ABSTRACT

Paideia teaching and learning is best understood as part of a comprehensive school reform program that began in 1981 with the publication of The Paideia Proposal: An Educational Manifesto. Written by philosopher Mortimer Adler and a network of scholars and intellectuals who called themselves the Paideia Group, this book sparked an intense debate about the quality of American public schools—a debate that gained in scope and intensity a few months later when A Nation at Risk was published. The Paideia Proposal was followed by 12 principles (see Figure 1.1) with profound implications for the classroom as well as for the entire school and community. The Paideia Principles

All children can learn.

Therefore, they all deserve the same quality of schooling, not just the same quantity

The quality of schooling to which they are entitled is what the wisest parents would wish for their own children, the best education for the best being the best education for all.

Schooling at its best is preparation for becoming generally educated in the course of a whole lifetime, and that schools should be judged on how well they provide such preparation.

The three callings for which schooling should prepare all Americans are (a) to earn a decent livelihood, (b) to be a good citizen of the nation and the world, and (c) to make a good life for one's self.

The primary cause of genuine learning is the activity of the learner's own mind, sometimes with the help of a teacher functioning as a secondary and cooperative cause.

The three kinds of teaching that should occur in our schools are didactic teaching of subject matter, coaching that produces the skills of learning, and Socratic questioning in seminar discussion.

The results of these three kinds of teaching should be (a) the acquisition of organized knowledge, (b) the formation of habits of skill in the use of language and mathematics, and (c) the growth of the mind's understanding of basic ideas and issues.

Each student's achievement of these results would be evaluated in terms of that student's competencies and not solely related to the achievement of other students.

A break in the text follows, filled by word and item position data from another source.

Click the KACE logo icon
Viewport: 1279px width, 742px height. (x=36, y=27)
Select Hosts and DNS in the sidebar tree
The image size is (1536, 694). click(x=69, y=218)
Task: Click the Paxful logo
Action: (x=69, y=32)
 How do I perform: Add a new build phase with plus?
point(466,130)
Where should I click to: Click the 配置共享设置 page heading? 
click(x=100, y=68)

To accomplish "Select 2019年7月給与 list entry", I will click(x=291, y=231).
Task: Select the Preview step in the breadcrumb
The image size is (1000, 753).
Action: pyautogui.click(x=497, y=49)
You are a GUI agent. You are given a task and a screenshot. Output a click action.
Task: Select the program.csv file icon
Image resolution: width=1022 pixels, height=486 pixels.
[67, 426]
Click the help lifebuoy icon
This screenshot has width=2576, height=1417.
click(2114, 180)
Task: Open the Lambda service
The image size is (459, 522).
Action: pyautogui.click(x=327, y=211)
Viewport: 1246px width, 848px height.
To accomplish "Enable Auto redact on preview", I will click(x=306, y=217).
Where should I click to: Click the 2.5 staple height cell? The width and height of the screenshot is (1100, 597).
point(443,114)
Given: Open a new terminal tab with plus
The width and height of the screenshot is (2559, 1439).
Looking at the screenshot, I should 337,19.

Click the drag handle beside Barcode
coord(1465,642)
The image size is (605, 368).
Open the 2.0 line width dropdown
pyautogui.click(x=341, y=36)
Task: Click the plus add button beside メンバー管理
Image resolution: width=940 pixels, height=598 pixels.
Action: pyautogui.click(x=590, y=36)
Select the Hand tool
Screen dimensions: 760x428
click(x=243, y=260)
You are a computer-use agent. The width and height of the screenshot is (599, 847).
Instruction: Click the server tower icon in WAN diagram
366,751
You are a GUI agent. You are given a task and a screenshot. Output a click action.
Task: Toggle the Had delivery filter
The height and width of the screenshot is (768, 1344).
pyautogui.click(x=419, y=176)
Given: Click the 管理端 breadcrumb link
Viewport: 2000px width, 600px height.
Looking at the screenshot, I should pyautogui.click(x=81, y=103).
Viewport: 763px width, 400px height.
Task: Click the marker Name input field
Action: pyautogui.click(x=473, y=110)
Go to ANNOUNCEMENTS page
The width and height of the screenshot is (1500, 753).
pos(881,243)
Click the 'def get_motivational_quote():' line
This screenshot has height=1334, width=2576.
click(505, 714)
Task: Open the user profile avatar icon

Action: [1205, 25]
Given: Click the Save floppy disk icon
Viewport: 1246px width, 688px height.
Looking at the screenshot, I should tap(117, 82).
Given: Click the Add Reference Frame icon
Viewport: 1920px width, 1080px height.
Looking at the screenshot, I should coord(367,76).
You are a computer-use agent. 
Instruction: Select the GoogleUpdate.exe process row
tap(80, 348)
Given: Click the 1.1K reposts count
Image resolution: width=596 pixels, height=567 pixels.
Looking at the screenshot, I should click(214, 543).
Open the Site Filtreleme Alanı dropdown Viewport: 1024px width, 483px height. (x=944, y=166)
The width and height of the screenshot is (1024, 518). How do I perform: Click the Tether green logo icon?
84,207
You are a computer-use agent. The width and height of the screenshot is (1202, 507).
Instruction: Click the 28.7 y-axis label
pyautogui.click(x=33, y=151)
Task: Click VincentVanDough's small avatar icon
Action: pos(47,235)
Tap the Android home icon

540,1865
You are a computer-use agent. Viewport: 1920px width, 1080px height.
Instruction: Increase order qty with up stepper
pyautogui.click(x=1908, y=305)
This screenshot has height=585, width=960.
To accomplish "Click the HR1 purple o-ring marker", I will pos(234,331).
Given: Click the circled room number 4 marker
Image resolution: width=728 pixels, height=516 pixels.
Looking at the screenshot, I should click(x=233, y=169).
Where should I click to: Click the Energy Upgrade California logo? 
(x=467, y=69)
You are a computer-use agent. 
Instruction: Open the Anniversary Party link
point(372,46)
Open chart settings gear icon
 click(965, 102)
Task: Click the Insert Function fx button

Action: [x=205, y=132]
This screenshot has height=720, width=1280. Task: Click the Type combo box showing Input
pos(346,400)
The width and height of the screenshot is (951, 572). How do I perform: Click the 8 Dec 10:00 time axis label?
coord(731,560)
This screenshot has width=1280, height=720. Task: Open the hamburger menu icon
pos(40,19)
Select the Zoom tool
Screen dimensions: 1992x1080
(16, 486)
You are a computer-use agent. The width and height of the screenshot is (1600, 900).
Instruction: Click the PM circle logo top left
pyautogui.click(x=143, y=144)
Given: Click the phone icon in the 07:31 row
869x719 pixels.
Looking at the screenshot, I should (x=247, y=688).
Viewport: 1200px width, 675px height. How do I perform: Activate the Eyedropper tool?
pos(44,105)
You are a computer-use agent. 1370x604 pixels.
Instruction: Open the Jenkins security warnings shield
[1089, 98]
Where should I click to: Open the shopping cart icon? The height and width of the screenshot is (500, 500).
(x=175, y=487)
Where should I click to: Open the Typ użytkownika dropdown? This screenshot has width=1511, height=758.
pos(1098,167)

The principal of a school should never be a mere administrator, but always a leading teacher in the school who should be cooperatively engaged with the school's teaching staff in planning, reforming, and reorganizing the school as an educational community.

The principal and faculty of a school should themselves be actively engaged in learning.

The desire to continue their own learning should be the prime motivation of those who dedicate their lives to the profession of teaching.